Multimodal multiphasic preoperative image-based deep-learning predicts HCC outcomes after curative surgery.
Authors
Affiliations (12)
Affiliations (12)
- Department of Medicine, School of Clinical Medicine, The University of Hong Kong, Hong Kong.
- Department of Radiology and Imaging, Queen Elizabeth Hospital, Hong Kong.
- Department of Medicine, Division of Gastroenterology and Hepatology, Taipei Veterans General Hospital, Taipei, Taiwan.
- School of Medicine, National Yang Ming Chiao Tung University, Taipei, Taiwan.

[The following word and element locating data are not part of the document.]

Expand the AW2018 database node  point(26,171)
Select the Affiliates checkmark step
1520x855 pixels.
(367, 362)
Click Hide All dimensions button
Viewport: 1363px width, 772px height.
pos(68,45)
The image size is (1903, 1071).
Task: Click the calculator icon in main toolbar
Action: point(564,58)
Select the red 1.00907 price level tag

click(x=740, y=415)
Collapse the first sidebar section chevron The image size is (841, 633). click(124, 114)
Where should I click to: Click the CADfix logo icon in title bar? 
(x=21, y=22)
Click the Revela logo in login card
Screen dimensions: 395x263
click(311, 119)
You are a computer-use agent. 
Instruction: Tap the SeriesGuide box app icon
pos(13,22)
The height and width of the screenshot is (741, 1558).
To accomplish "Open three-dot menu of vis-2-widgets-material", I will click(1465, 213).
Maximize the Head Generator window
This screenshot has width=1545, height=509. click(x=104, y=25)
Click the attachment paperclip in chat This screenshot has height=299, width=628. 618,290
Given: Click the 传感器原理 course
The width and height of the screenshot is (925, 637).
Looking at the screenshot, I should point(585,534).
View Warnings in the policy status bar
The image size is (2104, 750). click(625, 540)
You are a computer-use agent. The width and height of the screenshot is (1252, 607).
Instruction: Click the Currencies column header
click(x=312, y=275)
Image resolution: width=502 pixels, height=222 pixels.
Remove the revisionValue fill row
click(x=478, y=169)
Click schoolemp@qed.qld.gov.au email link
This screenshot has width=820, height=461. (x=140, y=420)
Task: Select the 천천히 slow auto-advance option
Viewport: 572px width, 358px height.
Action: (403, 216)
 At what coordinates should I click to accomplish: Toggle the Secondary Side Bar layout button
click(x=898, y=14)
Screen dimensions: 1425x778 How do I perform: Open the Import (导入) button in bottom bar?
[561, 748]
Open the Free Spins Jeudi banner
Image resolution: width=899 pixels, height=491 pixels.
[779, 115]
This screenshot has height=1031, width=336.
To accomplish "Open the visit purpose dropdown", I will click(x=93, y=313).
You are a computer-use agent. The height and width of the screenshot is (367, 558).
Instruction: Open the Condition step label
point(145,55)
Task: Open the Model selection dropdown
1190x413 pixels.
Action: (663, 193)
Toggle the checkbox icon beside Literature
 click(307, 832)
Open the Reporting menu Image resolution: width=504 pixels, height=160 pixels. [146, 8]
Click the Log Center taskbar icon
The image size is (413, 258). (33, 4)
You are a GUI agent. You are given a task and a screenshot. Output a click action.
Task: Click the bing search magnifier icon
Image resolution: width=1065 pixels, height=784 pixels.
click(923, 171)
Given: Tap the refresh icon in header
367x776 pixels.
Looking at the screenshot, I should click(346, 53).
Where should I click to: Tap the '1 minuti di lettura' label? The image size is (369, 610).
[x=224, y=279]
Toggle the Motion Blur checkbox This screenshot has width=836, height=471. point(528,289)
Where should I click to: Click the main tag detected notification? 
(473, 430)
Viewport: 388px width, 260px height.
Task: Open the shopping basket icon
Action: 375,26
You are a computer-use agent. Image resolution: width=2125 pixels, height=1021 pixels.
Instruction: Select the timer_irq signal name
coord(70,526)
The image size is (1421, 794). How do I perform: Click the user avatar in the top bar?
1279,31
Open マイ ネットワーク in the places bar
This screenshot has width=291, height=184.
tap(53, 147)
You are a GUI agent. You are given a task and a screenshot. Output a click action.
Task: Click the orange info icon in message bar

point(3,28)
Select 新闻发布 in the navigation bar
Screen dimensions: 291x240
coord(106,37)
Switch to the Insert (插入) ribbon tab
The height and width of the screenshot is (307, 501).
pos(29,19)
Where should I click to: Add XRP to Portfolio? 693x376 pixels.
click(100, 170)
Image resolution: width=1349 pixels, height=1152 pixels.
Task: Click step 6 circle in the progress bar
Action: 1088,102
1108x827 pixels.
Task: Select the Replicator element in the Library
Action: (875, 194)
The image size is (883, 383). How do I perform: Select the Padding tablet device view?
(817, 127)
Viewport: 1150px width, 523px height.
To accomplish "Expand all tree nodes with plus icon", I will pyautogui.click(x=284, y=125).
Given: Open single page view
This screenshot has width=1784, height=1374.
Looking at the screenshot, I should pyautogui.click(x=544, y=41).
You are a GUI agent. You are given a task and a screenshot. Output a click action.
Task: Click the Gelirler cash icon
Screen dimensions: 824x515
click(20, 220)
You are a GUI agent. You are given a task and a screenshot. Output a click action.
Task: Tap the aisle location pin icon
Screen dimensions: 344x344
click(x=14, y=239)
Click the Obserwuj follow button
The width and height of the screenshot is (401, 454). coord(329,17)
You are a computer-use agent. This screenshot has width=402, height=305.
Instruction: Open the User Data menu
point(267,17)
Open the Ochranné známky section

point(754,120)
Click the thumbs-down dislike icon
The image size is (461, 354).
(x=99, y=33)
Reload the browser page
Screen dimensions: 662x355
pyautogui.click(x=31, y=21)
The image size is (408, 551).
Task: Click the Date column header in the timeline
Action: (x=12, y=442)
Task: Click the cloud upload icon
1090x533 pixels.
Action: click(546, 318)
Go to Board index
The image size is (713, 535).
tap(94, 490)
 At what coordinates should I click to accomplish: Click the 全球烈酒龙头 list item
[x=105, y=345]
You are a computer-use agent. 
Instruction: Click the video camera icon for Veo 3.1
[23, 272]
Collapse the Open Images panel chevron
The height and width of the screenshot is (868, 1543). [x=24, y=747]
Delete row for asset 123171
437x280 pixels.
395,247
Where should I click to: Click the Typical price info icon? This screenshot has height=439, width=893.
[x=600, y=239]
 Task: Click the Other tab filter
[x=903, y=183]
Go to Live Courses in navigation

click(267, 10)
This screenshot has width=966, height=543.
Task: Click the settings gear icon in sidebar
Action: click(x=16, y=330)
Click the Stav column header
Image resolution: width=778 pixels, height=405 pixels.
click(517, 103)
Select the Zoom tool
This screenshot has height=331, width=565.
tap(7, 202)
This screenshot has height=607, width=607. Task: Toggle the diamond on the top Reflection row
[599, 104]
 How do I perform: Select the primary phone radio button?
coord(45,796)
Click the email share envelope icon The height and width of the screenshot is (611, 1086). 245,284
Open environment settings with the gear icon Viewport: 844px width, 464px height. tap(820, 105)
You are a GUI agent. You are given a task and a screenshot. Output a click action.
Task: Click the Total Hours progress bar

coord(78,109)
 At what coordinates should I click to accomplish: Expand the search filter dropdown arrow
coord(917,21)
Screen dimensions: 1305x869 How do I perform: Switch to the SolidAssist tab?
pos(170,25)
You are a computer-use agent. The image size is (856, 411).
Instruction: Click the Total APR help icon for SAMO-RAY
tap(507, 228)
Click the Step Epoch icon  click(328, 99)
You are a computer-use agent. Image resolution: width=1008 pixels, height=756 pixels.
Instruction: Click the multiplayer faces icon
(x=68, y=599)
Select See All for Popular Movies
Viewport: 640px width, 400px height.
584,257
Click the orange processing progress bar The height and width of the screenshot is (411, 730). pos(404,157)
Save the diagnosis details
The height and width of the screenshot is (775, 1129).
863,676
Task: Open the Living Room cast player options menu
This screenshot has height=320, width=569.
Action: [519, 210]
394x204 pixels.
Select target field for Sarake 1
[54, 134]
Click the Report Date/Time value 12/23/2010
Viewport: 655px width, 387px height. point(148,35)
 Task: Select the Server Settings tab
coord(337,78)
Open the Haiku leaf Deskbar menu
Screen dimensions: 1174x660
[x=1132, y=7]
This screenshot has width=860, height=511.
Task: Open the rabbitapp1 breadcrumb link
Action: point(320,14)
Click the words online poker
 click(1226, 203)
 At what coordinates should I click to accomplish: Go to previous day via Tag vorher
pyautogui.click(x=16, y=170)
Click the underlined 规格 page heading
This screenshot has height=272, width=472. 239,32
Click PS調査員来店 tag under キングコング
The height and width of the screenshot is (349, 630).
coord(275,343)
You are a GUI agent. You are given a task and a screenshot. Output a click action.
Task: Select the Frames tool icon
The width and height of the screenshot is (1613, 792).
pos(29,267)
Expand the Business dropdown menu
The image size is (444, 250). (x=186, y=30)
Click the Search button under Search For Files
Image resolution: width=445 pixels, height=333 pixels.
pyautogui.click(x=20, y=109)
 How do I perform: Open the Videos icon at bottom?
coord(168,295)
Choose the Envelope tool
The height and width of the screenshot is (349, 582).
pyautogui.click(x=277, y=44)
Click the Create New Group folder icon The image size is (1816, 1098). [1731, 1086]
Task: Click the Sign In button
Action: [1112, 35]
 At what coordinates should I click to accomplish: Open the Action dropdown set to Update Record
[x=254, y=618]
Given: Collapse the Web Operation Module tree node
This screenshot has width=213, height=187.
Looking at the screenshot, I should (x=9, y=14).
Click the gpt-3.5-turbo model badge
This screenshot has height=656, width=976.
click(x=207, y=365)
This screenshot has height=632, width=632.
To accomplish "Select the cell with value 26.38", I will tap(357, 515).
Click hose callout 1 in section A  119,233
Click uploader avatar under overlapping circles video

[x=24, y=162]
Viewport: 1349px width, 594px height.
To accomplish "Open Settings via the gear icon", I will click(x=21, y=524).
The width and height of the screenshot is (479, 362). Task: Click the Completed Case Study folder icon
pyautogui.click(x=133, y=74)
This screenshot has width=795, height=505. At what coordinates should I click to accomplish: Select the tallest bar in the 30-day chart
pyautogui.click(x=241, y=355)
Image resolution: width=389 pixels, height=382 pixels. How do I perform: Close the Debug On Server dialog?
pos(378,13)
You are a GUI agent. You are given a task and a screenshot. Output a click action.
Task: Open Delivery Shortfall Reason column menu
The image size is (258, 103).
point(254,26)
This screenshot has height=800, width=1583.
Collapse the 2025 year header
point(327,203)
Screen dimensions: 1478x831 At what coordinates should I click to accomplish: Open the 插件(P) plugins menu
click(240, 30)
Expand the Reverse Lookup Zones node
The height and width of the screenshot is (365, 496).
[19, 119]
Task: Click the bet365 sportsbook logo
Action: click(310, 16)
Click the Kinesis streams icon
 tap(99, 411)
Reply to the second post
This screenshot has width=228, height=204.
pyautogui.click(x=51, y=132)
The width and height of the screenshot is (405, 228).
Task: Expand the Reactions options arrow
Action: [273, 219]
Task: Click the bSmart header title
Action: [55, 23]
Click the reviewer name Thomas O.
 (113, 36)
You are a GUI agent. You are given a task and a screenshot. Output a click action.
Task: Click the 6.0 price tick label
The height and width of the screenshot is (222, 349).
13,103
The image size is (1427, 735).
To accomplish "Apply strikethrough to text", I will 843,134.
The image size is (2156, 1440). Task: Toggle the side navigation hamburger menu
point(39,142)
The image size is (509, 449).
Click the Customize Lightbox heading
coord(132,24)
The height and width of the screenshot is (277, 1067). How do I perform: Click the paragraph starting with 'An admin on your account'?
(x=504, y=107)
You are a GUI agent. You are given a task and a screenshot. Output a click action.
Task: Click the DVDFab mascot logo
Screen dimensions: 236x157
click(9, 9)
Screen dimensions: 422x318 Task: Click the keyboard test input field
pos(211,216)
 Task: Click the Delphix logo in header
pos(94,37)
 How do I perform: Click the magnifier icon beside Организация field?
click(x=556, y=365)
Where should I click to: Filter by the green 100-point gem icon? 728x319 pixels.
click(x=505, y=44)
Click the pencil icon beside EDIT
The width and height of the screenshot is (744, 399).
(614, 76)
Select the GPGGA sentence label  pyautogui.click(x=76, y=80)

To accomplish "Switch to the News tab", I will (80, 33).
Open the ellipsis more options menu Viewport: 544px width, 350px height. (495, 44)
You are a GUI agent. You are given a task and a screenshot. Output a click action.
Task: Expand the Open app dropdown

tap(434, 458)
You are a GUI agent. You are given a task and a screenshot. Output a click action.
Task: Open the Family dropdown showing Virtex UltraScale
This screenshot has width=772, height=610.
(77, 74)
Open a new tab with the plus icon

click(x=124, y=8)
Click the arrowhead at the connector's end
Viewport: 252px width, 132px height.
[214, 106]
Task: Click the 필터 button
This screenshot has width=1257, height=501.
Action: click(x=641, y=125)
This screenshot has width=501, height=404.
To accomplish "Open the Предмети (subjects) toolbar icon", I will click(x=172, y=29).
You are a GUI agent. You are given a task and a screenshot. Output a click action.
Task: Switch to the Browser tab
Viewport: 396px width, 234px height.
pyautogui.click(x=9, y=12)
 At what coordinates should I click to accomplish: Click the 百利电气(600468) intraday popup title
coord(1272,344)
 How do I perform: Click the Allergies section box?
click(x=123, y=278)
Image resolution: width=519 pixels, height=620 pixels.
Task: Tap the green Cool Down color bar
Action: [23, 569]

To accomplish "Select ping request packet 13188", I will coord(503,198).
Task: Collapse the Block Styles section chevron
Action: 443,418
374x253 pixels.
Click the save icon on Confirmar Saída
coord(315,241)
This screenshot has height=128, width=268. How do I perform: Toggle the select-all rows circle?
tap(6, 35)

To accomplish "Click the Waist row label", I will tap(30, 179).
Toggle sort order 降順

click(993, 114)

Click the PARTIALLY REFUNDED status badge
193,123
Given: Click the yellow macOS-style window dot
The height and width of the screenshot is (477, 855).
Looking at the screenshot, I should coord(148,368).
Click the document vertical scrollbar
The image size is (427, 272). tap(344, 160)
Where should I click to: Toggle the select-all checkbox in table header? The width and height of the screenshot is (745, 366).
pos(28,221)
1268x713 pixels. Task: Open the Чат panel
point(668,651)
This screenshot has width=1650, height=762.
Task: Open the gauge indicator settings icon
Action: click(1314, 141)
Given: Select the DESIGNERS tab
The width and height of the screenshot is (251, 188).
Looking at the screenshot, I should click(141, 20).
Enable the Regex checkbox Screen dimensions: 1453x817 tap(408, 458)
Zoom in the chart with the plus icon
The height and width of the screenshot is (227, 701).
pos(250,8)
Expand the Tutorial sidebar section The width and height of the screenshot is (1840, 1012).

- Department of Mathematics and Information Technology, The Education University of Hong Kong, Hong Kong.
- State Key Laboratory of Liver Research, The University of Hong Kong, Hong Kong.
- Department of Surgery, School of Clinical Medicine, The University of Hong Kong, Hong Kong.
- Department of Surgery, Queen Elizabeth Hospital, Hong Kong.
- Department of Surgery, Tuen Mun Hospital, Hong Kong.
- Department of Radiology, Pamela Youde Nethersole Eastern Hospital, Hong Kong.
- Healthcare and Services Center, Taipei Veterans General Hospital, Taipei, Taiwan.
- Department of Medicine, The University of Hong Kong-Shenzhen Hospital, Shenzhen, China.
Abstract
HCC recurrence frequently occurs after curative surgery. Histological microvascular invasion (MVI) predicts recurrence but cannot provide preoperative prognostication, whereas clinical prediction scores have variable performances. Recurr-NET, a multimodal multiphasic residual-network random survival forest deep-learning model incorporating preoperative CT and clinical parameters, was developed to predict HCC recurrence. Preoperative triphasic CT scans were retrieved from patients with resected histology-confirmed HCC from 4 centers in Hong Kong (internal cohort). The internal cohort was randomly divided in an 8:2 ratio into training and internal validation. External testing was performed in an independent cohort from Taiwan.Among 1231 patients (age 62.4y, 83.1% male, 86.8% viral hepatitis, and median follow-up 65.1mo), cumulative HCC recurrence rates at years 2 and 5 were 41.8% and 56.4%, respectively. Recurr-NET achieved excellent accuracy in predicting recurrence from years 1 to 5 (internal cohort AUROC 0.770-0.857; external AUROC 0.758-0.798), significantly outperforming MVI (internal AUROC 0.518-0.590; external AUROC 0.557-0.615) and multiple clinical risk scores (ERASL-PRE, ERASL-POST, DFT, and Shim scores) (internal AUROC 0.523-0.587, external AUROC: 0.524-0.620), respectively (all p < 0.001). Recurr-NET was superior to MVI in stratifying recurrence risks at year 2 (internal: 72.5% vs. 50.0% in MVI; external: 65.3% vs. 46.6% in MVI) and year 5 (internal: 86.4% vs. 62.5% in MVI; external: 81.4% vs. 63.8% in MVI) (all p < 0.001). Recurr-NET was also superior to MVI in stratifying liver-related and all-cause mortality (all p < 0.001). The performance of Recurr-NET remained robust in subgroup analyses. Recurr-NET accurately predicted HCC recurrence, outperforming MVI and clinical prediction scores, highlighting its potential in preoperative prognostication.